14.4        Assignment

(a)            Unless otherwise provided in this Agreement, neither party may assign or transfer any right or obligation under this Agreement to anyone else without the other party’s prior written consent, which must not be unreasonably withheld or delayed.

(b)            We may assign any rights or remedies granted in this Agreement:

(i)             to a Related Entity; or

(ii)            in connection with a sale by us or our Related Entity, or a reorganisation, merger, acquisition, divestiture or similar business transaction.

(c)            We may subcontract the whole or any part of our obligations under this Agreement in our sole discretion.

14.5        Survival

Clauses 6, 7, 9, 10, 11, 12, 13, 14 and 15, together with any other provision which expressly or by its nature survives termination, or which contemplates performance or observance subsequent to termination, will survive termination of this Agreement.

14.6        No waiver

Any waiver of any right, power or remedy arising under or in connection of this Agreement is only effective to the extent granted by the party signing the waiver in writing and only to the extent set out in that written waiver.

14.7        Severability

(a)            If the whole or any part of a provision of this Agreement is or becomes invalid or unenforceable under the law of any jurisdiction, it is severed in that jurisdiction to the extent that it is invalid or unenforceable and whether it is in severable terms or not.

(b)            Clause 14.7(a) does not apply if the severance of a provision of this Agreement in accordance with that clause would materially affect or alter the nature or effect of the parties' obligations under this Agreement.

14.8        Exercise of rights 

A party may exercise a right, power or remedy at its discretion, and separately or concurrently with another right, power or remedy.  A single or partial exercise of a right, power or remedy by a party does not prevent a further exercise of that or of any other right, power or remedy.  Non-exercise by a party or delay in exercising a right, power or remedy does not prevent its exercise. 

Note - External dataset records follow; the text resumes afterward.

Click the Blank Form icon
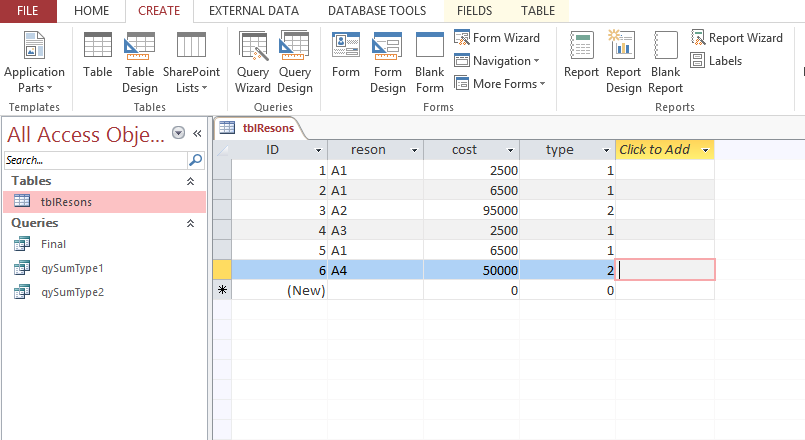 pos(429,62)
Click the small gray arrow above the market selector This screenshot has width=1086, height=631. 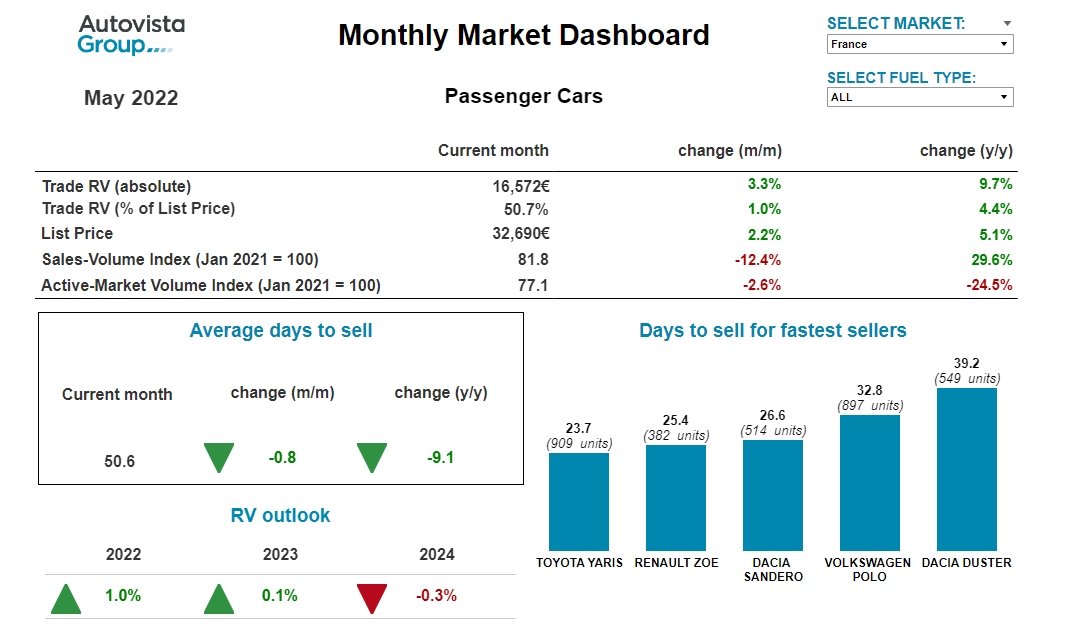[x=1005, y=23]
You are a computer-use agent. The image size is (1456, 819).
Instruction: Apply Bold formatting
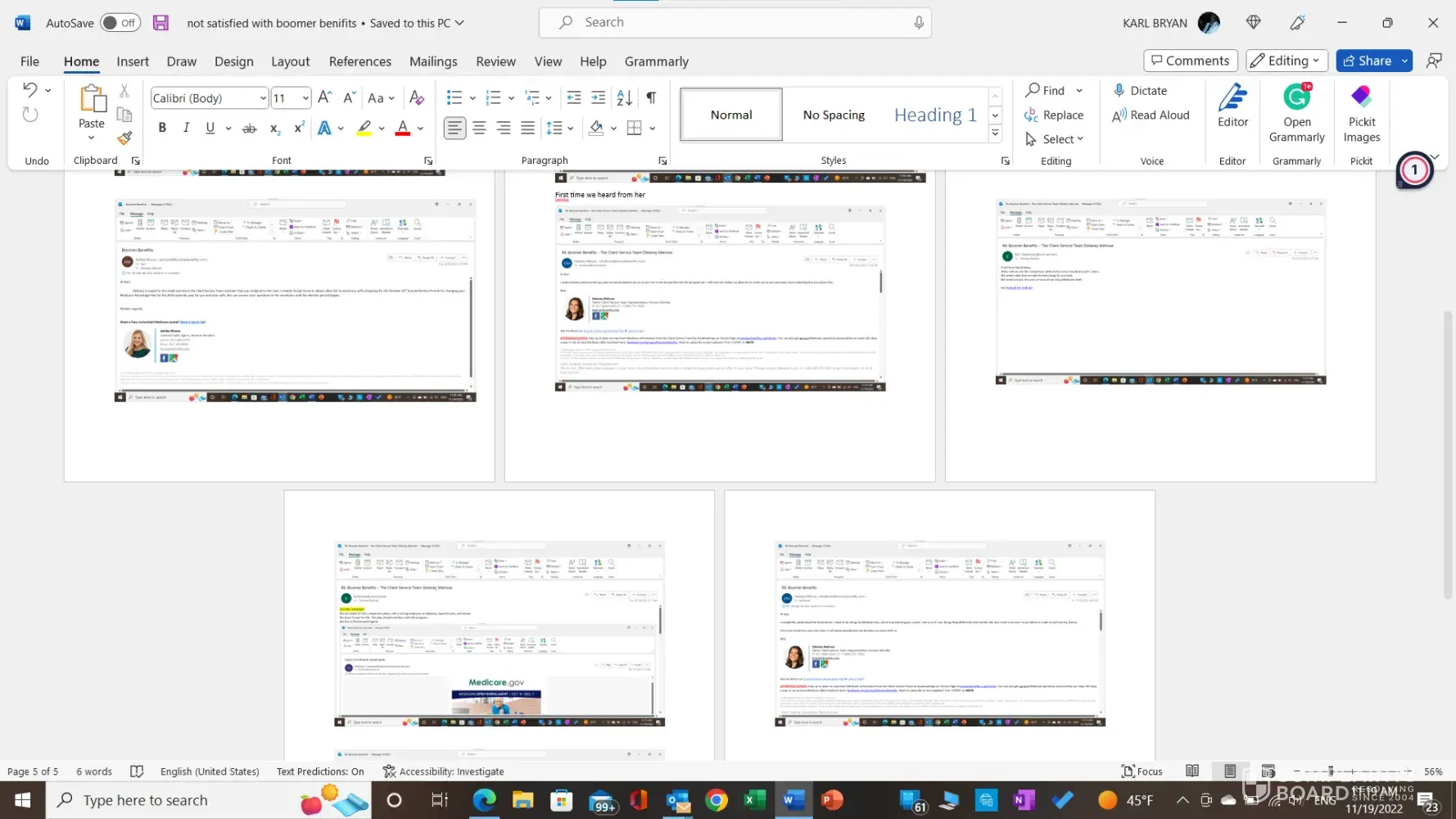(162, 128)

14.9        Further assurances 

Each party agrees, at its own expense, on the request of any other party, to do everything reasonably necessary for the purposes of or to give effect to this Agreement and the transactions contemplated by it (including the execution of documents) and to use all reasonable endeavours to cause relevant third parties to do likewise. 

15.           Governing law and jurisdiction 

15.1        This Agreement is governed by the law in force in New South Wales, Australia.

15.2        Each party irrevocably submits to the exclusive jurisdiction of courts exercising jurisdiction in New South Wales and courts of appeal from them in respect of any proceedings arising out of or in connection with this Agreement.